Q: What is the City of Cedar Park’s Budget Philosophy?
A: In keeping with our organization’s Core Values of Community, Service, Innovation, Professionalism, Integrity, Leadership and Fiscal Responsibility, the City of Cedar Park’s budget philosophy is to balance the responsible role of government with stewardship of taxpayer dollars through a base budget process that provides public services that are in line with City Council and citizen priorities. This includes balancing revenues required to meet the service expectations of citizens through maximizing, maintaining, balancing and advancing our resources.
Q: Do my water and sewer rates remain the same under the proposed budget?

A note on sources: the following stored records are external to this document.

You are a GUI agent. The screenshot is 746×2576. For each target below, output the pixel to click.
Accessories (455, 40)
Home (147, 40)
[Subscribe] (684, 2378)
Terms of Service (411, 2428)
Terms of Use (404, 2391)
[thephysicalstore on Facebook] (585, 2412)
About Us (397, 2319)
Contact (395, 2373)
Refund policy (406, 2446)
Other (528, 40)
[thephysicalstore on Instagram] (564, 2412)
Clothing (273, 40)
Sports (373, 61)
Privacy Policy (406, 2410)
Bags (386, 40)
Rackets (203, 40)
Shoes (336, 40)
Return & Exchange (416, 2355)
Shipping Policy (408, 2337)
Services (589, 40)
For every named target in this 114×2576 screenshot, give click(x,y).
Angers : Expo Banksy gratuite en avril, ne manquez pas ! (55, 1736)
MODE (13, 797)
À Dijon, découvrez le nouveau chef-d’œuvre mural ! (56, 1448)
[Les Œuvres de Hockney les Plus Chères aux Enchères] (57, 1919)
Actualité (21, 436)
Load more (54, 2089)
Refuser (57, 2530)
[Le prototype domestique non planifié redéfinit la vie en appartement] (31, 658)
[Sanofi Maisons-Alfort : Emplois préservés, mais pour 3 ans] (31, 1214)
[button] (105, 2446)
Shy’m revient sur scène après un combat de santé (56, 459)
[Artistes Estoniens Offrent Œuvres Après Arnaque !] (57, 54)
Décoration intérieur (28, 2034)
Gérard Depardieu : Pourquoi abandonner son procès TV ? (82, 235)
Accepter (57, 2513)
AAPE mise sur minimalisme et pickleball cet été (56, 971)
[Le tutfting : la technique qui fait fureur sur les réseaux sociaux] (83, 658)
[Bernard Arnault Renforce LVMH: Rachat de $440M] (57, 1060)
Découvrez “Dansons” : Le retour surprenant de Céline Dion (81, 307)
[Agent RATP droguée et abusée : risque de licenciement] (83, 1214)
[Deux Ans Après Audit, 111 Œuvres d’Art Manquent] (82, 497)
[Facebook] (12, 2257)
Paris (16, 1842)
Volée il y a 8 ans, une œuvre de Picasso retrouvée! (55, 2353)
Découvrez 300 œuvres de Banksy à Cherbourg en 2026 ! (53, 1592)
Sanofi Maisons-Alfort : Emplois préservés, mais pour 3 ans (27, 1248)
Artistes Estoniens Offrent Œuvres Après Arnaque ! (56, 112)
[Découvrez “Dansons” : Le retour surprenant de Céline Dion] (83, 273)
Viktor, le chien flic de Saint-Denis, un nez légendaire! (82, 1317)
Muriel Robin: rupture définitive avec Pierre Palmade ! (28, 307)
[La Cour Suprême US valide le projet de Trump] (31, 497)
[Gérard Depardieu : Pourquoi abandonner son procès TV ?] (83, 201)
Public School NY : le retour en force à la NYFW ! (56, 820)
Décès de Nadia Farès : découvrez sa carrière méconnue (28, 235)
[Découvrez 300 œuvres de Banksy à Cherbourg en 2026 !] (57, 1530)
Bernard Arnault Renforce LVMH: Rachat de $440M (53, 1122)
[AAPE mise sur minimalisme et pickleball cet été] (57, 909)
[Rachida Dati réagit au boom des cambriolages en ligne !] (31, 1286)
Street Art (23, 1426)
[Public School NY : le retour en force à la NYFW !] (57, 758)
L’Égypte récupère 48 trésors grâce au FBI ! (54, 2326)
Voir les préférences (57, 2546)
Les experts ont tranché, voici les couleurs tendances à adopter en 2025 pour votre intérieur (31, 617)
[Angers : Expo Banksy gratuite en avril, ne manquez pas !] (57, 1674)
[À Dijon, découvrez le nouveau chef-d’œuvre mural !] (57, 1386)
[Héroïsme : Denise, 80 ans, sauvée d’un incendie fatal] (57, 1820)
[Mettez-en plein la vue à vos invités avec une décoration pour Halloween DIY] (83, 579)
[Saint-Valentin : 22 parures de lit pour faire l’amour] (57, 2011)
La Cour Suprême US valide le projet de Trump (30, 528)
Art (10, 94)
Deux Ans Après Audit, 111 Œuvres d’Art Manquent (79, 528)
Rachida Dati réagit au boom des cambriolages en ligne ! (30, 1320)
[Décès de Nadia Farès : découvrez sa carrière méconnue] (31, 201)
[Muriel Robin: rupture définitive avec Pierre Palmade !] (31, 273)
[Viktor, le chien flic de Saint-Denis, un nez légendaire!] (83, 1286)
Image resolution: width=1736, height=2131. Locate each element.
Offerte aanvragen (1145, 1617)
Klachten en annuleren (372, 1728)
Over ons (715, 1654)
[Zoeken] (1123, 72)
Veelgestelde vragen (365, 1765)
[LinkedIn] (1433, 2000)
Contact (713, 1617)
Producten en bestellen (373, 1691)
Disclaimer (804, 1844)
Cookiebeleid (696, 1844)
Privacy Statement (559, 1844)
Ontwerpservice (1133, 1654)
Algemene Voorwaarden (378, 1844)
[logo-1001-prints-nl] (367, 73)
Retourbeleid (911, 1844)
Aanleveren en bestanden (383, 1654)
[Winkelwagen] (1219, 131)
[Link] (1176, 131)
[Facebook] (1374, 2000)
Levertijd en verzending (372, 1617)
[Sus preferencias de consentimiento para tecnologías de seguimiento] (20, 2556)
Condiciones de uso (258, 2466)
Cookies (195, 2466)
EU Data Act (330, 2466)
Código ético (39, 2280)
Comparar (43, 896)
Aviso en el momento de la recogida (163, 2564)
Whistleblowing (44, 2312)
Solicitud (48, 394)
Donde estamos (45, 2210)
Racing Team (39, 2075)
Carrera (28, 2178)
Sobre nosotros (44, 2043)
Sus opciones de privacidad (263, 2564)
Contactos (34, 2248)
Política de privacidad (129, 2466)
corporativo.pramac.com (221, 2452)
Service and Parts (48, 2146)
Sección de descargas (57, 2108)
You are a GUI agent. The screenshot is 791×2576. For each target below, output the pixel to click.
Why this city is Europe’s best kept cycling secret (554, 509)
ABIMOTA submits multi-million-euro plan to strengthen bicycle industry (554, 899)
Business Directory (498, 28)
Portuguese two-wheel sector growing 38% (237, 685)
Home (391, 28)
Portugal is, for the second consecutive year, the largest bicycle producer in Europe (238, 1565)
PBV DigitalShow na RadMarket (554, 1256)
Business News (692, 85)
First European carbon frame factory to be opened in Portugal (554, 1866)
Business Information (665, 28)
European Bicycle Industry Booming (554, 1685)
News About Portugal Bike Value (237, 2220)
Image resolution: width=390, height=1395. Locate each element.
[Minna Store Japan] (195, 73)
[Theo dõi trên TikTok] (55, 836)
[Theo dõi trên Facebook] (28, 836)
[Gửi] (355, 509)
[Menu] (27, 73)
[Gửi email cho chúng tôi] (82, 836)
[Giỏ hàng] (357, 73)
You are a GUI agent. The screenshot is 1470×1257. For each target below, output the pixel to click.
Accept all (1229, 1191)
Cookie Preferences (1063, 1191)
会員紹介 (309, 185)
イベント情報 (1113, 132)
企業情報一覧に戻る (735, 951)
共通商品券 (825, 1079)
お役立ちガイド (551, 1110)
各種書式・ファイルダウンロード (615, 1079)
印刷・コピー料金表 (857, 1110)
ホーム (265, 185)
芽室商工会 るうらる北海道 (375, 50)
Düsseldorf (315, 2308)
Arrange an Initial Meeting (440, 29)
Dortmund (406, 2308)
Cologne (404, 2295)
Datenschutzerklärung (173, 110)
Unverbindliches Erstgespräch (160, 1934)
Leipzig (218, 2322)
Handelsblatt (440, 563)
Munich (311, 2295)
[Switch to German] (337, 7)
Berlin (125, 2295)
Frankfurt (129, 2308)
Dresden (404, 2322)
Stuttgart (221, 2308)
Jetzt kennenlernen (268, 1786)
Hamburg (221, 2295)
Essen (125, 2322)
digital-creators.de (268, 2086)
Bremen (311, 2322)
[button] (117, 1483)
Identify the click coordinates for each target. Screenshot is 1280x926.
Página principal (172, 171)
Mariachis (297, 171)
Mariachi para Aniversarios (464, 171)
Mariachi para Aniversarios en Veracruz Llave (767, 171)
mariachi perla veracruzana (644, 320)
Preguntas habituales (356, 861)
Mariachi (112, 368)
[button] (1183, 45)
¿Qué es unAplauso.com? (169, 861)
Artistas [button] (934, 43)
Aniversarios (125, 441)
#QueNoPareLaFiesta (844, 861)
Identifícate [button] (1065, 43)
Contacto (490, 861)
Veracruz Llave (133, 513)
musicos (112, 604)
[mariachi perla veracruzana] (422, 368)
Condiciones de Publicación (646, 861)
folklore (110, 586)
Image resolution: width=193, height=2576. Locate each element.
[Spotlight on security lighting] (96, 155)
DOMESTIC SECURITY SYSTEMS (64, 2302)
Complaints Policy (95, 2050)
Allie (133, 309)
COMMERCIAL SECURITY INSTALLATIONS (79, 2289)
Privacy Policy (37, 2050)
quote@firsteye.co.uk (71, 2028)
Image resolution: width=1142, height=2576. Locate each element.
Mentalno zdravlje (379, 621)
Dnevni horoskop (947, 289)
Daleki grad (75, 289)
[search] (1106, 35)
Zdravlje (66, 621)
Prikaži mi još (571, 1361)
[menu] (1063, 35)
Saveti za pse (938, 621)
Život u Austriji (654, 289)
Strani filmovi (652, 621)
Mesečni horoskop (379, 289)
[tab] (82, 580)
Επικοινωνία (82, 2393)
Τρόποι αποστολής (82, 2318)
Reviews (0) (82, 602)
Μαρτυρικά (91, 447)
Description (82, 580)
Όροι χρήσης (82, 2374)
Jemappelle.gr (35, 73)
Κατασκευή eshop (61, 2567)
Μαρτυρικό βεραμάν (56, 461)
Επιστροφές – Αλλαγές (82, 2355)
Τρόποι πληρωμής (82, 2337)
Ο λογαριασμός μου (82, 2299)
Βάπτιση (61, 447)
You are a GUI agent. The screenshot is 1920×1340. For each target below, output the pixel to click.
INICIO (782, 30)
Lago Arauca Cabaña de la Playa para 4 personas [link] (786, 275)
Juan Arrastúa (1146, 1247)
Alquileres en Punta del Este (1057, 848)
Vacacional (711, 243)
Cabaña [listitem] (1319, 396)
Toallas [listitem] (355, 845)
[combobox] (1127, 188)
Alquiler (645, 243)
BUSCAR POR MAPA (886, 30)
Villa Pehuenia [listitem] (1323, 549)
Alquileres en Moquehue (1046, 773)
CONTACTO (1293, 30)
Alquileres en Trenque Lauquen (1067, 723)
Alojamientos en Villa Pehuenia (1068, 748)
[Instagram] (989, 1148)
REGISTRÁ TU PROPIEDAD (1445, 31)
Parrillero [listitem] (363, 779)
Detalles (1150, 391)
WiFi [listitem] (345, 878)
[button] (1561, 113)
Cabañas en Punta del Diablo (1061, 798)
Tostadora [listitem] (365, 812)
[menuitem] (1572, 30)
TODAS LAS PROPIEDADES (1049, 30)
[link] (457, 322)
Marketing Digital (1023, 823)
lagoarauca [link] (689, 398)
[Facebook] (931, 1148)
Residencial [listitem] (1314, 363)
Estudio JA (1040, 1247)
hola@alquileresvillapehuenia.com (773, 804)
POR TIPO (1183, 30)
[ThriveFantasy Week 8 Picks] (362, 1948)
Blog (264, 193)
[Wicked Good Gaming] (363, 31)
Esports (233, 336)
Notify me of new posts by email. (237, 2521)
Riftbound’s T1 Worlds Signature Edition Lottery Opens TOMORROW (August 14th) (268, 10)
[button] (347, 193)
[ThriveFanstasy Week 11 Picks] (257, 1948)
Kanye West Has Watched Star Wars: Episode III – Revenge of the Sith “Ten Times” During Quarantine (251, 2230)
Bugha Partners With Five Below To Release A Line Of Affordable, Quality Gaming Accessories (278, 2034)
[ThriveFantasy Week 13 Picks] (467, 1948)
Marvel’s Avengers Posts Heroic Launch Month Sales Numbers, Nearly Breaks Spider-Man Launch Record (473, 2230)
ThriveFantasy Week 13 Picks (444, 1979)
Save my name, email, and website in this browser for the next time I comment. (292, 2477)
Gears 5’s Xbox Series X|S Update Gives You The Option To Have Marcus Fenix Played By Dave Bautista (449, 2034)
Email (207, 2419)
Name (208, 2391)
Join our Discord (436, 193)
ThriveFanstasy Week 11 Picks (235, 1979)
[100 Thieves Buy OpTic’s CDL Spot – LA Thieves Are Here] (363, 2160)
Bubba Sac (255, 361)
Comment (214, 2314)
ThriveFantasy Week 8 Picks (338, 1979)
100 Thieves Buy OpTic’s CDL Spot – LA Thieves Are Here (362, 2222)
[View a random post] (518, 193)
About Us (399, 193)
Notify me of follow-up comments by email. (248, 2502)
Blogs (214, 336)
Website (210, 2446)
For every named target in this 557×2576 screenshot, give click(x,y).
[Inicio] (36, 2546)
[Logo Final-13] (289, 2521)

A: Yes. We are currently under the Stage 3 temporary drought rate. The Stage 3 monthly rates and charges for water sales and services rendered by the city to customers either outside or within the corporate limits of the city (excluding wholesale customers) are established, fixed and prescribed as follows:
(A) Minimum Charge for First 2,000 Gallons - $19.37 (B) Volume Charge on Water Use over 2,000 Gallons.
2,001 - 10,000 $3.96 per 1,000 gallons
10,001 - 15,000 $4.75 per 1,000 gallons
> 15,000 $5.70 per 1,000 gallons
A) Minimum Charges Per Meter Size for First 2,000 Gallons
3/4" meter $22.60
1" meter $36.83
1 1/2" meter $83.58
2" meter $144.57
3" meter $327.51
4" meter $571.43
6" meter $1,303.18
8" meter $2,319.54
10" meter $3,620.46
(B) Volume Charge on Water Use
Over 2,000 gallons $3.53 per 1,000 gallons
(3) Residential Wastewater Rates
Monthly Base charge $21.70 (includes the first 2,000 gallons)
Usage charge $3.99 per 1,000 gallons beyond the initial 2,000 gallons
Winter wastewater averaging
Sewer rates are re-calculated each March and are based on the average water readings in December, January and February at each meter location. These months are used for calculation because there is less outdoor water usage during this time of year. The Utility Department can obtain an accurate water use at this time and can therefore determine a correct average for sewer usage. New residents that do not have a complete usage history for the months of December, January and February will have their wastewater based on the current citywide winter average or actual water usage, whichever is less, until a winter average for their address has been calculated.